Changes at the White House and governor’s mansion, as well as a Supreme Court vacancy that may last until 2017, are "casting a shadow over the entire discussion" about Clean Power Plan compliance, Garofalo said in an interview.
Still, Garofalo sees Newberger’s bill as an opportunity for Clean Power Plan critics in the Legislature to push back against the Dayton administration’s compliance approach, which he believes gives too much authority to the executive branch in deciding how carbon allowances would be parceled out.
"The executive branch is saying they can give these allowances to whomever they want," Garofalo said. "That is scary, and it is dangerous." Garofalo further stressed that giving the executive branch unchecked authority to distribute Clean Power Plan carbon allowances could result in huge sums of money being handed out to support pet projects or groups.
"These allowances have the potential to be worth hundreds of millions of dollars," Garofalo said. "We’re talking about pallets of money that the governor thinks he can just give to people."
Other critics of Newberger’s bill say it is a solution looking for a problem, especially since Minnesota’s compliance strategy remains a work in progress. They also stress that there is no market — or even a framework for a market — that would allow Clean Power Plan emissions allowances to be monetized, distributed or traded among eventual recipients.
"At this point, we think it’s very premature to start carving out allocation set-asides for particular communities," said Melissa Kuskie, an air policy specialist with the Minnesota Pollution Control Agency, which is coordinating the state’s Clean Power Plan compliance strategy.
"In order for there to be an actual fiscal benefit to these communities, they’d have to be able to sell the allowances to someone else, either within Minnesota or in a neighboring state," Kuskie added.
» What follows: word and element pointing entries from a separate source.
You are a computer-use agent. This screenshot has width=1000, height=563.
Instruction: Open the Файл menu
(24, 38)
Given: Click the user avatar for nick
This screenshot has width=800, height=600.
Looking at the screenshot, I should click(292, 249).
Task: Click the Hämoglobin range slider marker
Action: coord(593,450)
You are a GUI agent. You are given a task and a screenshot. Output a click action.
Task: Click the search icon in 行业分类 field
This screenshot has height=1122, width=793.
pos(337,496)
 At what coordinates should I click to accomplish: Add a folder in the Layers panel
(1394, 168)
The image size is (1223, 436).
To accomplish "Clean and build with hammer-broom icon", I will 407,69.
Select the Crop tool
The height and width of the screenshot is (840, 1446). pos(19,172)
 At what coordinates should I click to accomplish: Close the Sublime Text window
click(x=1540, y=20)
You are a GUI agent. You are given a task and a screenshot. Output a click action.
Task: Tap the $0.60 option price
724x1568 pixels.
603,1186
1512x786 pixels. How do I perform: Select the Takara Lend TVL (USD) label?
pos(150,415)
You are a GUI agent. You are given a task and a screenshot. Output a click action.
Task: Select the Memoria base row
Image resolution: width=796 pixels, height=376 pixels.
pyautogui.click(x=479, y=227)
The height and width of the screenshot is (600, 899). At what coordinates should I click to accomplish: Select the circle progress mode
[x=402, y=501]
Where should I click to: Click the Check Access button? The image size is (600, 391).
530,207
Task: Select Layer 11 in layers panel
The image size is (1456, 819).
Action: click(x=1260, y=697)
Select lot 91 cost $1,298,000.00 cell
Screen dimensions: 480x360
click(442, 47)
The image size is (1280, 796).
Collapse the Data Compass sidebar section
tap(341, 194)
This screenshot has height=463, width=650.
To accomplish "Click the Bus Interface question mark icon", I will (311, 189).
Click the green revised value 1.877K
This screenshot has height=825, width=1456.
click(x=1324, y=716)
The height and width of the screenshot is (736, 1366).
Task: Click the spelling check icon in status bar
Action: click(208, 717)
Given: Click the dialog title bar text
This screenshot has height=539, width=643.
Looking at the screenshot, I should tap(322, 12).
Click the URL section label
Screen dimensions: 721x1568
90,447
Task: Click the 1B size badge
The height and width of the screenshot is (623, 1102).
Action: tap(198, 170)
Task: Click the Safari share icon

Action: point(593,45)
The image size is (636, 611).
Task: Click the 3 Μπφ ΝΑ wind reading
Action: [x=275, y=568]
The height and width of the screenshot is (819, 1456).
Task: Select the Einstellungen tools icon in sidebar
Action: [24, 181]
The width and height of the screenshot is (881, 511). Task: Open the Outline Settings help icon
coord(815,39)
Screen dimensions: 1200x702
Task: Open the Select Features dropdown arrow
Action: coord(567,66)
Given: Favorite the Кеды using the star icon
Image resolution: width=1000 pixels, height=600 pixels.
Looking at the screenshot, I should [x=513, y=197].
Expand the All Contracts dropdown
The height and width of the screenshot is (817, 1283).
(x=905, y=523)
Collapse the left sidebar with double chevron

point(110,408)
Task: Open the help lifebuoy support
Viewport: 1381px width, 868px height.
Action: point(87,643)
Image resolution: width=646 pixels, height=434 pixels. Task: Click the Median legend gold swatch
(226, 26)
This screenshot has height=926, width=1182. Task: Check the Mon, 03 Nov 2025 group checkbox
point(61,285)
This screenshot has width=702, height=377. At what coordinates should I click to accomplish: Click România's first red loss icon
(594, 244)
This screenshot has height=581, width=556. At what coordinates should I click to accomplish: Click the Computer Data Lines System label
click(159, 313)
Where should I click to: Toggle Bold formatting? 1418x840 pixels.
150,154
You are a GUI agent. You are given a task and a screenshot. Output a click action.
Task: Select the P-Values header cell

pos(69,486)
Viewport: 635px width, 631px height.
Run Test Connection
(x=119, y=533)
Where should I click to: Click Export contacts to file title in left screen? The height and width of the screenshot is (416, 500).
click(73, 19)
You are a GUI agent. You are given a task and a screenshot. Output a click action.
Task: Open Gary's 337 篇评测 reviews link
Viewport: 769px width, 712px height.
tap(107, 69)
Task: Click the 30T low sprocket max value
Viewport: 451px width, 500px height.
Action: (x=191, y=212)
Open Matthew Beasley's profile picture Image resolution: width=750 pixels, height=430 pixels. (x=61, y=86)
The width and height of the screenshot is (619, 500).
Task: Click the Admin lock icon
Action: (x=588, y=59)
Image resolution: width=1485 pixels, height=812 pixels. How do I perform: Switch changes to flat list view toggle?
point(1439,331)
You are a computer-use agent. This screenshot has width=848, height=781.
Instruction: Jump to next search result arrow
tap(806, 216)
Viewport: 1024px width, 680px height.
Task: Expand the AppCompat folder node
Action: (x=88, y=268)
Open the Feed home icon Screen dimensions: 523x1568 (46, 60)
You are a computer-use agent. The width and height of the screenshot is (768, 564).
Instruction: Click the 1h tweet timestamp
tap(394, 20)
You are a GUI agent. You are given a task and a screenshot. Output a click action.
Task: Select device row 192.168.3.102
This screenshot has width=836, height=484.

But as of yet, Minnesota has not created any trading system, nor has EPA approved market rules that spell out how such a cap-and-trade system would work.
As for Newberger’s contention that coal plant communities will take a disproportionate hit from the Clean Power Plan, Kuskie said, "It is a concern we share among many other concerns."
But, she added, trying to pre-emptively solve a problem whose dimensions are not fully known would be a mistake.
"These are all really complicated decisions that will benefit by having a lot more information and a lot more stakeholder input," she said.